Editorials

Editorial: Bethel students crush themselves

Advising Day is a symbol for how Bethel and its students fill up their lives with too much stuff.

Editor’s note: The Clarion’s editorial board is an eight-person team of people who are passionate about the institution of journalism. While The Clarion strives to ensure that its reporting is objective, the editorial board facilitates a way for The Clarion to take stances on topics that matter to the Bethel community. The editorial board meets every other Tuesday. 

Advising Day is a symbol for how Bethel and its students fill up their lives with too much stuff.

By the Editorial Board

Preparations for Project Ex began at 9:15 a.m. Oct. 25 for senior Holly Bjelland. Everything needed to be in order before the first session at 9:30. Then she had to choose between a breakout or two panel discussions. Another speaker session was offered after that, but she had committed to joining the Bethel Board of Trustees for lunch. When 12:30 rolled around, Bjelland helped set up for the Job and Internship Fair, where she had to work until 2 p.m. After that, she worked an hour in the Campus Store, then met with her mentor, and attended other meetings until 6:30. At 7, she dug into her night class homework until she went to bed at 11 p.m.

Oct. 25 was Advising Day at Bethel. A day for students to meet with their advisers, prepare for upcoming registration and quite frankly, take a break from classes and the stress that being a college student brings.

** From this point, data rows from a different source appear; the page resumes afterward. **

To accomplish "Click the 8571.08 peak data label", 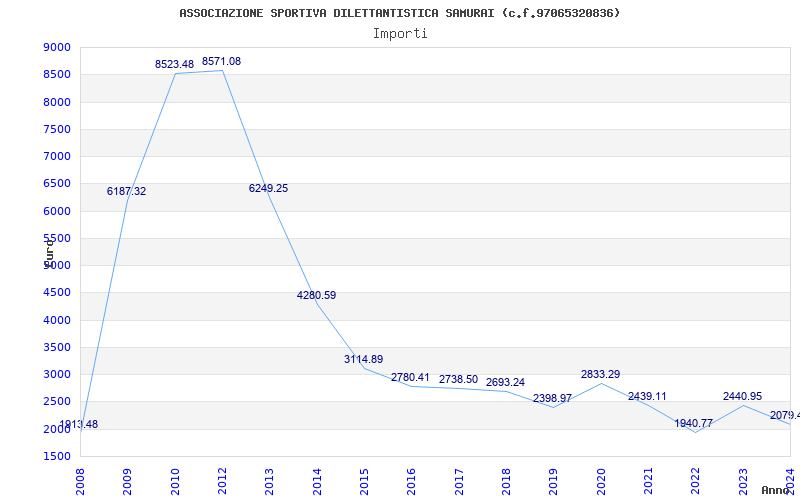I will point(221,62).
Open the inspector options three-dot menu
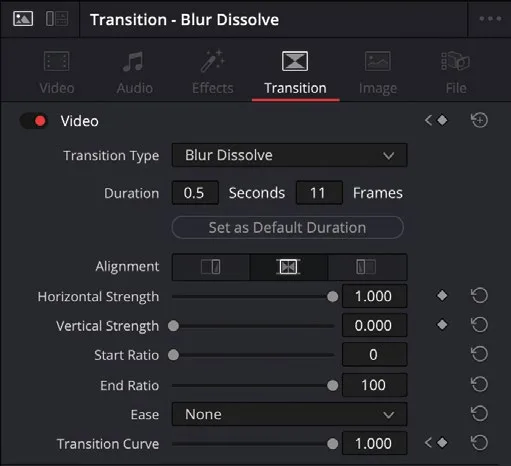 click(490, 19)
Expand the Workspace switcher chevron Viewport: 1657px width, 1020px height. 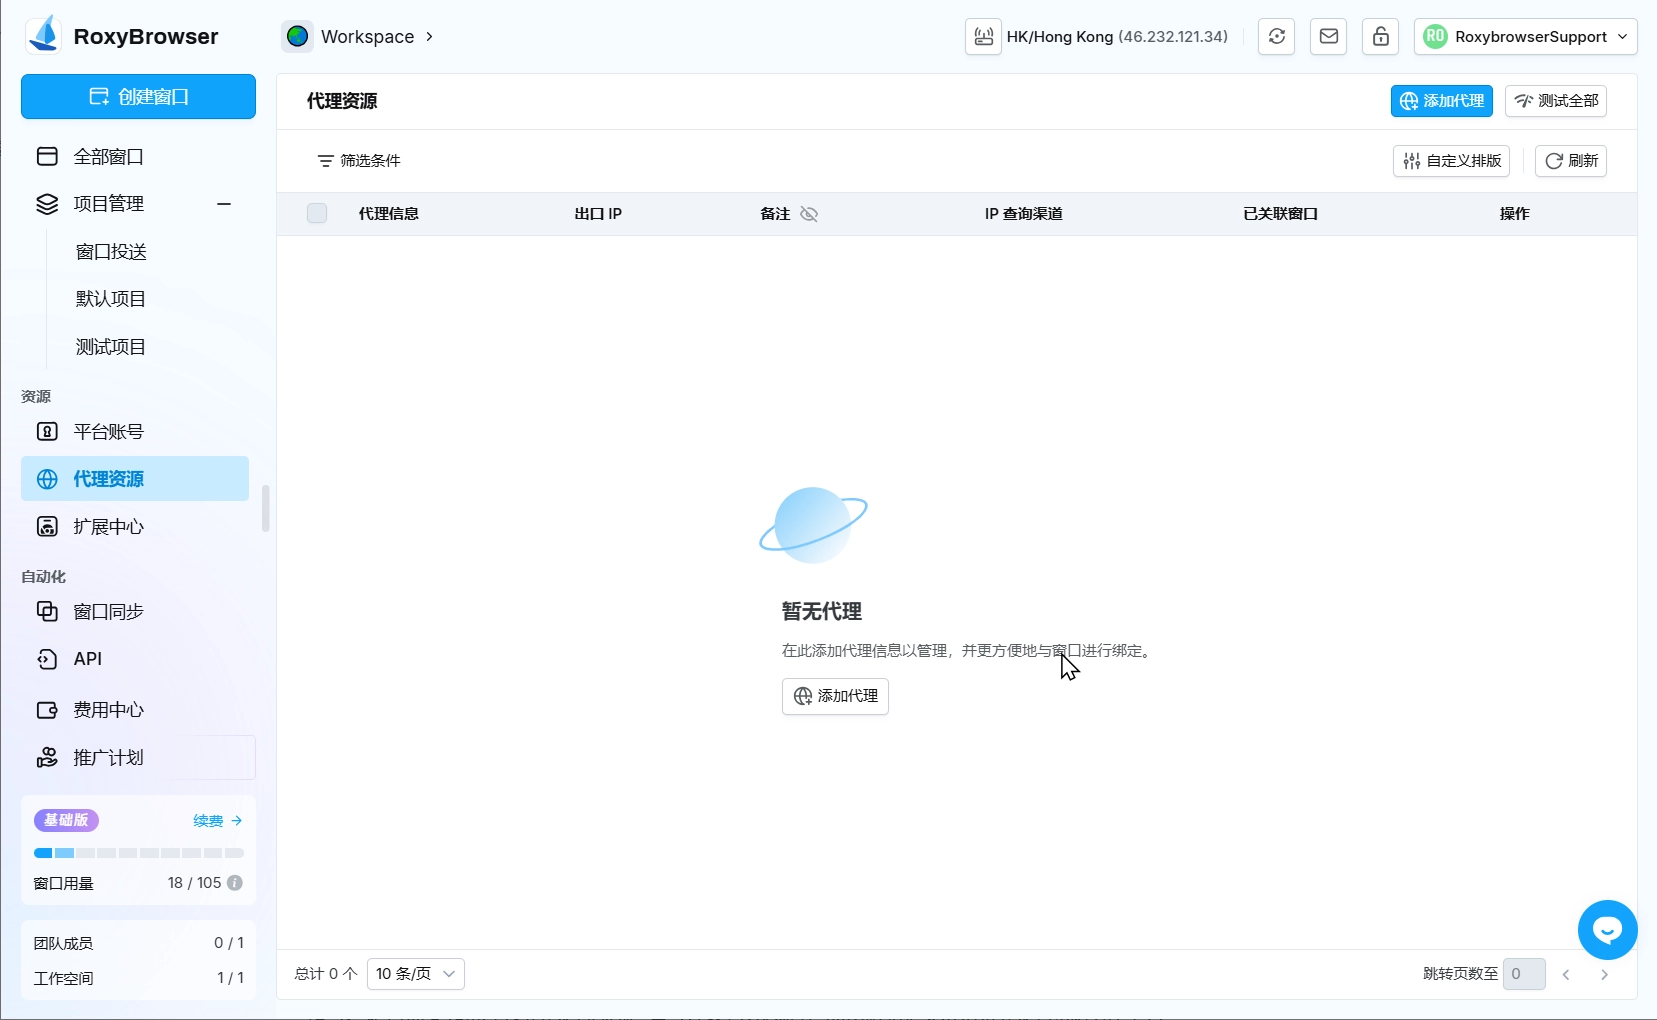(430, 37)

Instead, it’s common for Bethel administrators, professors, Student Life and club leaders – and students themselves – fill that time with so much programming that much of the focus on advising – on next semester schedules, four-year plans and hopes and dreams – is lost. Students with similar situations to Holly, were unable to meet with their advisers because of work, meetings and commitments to campus organizations. Worse, advisers’ time may be constrained as well, often by departmental or committee meetings, meaning students must attempt to work around two busy schedules in order to get appointments with their advisers.

Holly’s situation may be extreme, but to some a relatable reality. Regardless all students feel the busyness, and Advising Day isn’t the only exception. Business students spend days jumping from senate meetings, to track meets, finishing with a night class and sneaking in TA grading in between. Nursing students are running from required volunteer hours and night clinical, only to come back to their dorm to study for weekly Friday tests. Theatre students are juggling class, choir and nightly three hour rehearsals for the upcoming play.

What is it about Bethel students that causes this sense of over-commitment? Is it our Christian nature to never say no? Is it because majority of our undergraduate population were student body presidents in high school? If you look at other schools, it’s not typical to see a student writing for poetry club while taking 18 credits and working an on-campus job four times a week.

This over-programming hurts in more way than one. Students and faculty alike. Yes, it is a choice for students to sign up for some of these commitments, but Bethel needs a break. Once a week – or perhaps even bi-weekly – where students don’t have to go to anything, do anything or be anything. A day of Sabbath if you will. A day of rest. It could take something as simple as honoring Advising Day. If Oct. 25 were left clear for advising and a different day were set aside for other events, students and advisers would be able to give each the attention that it deserves – and perhaps have a few moments to breathe.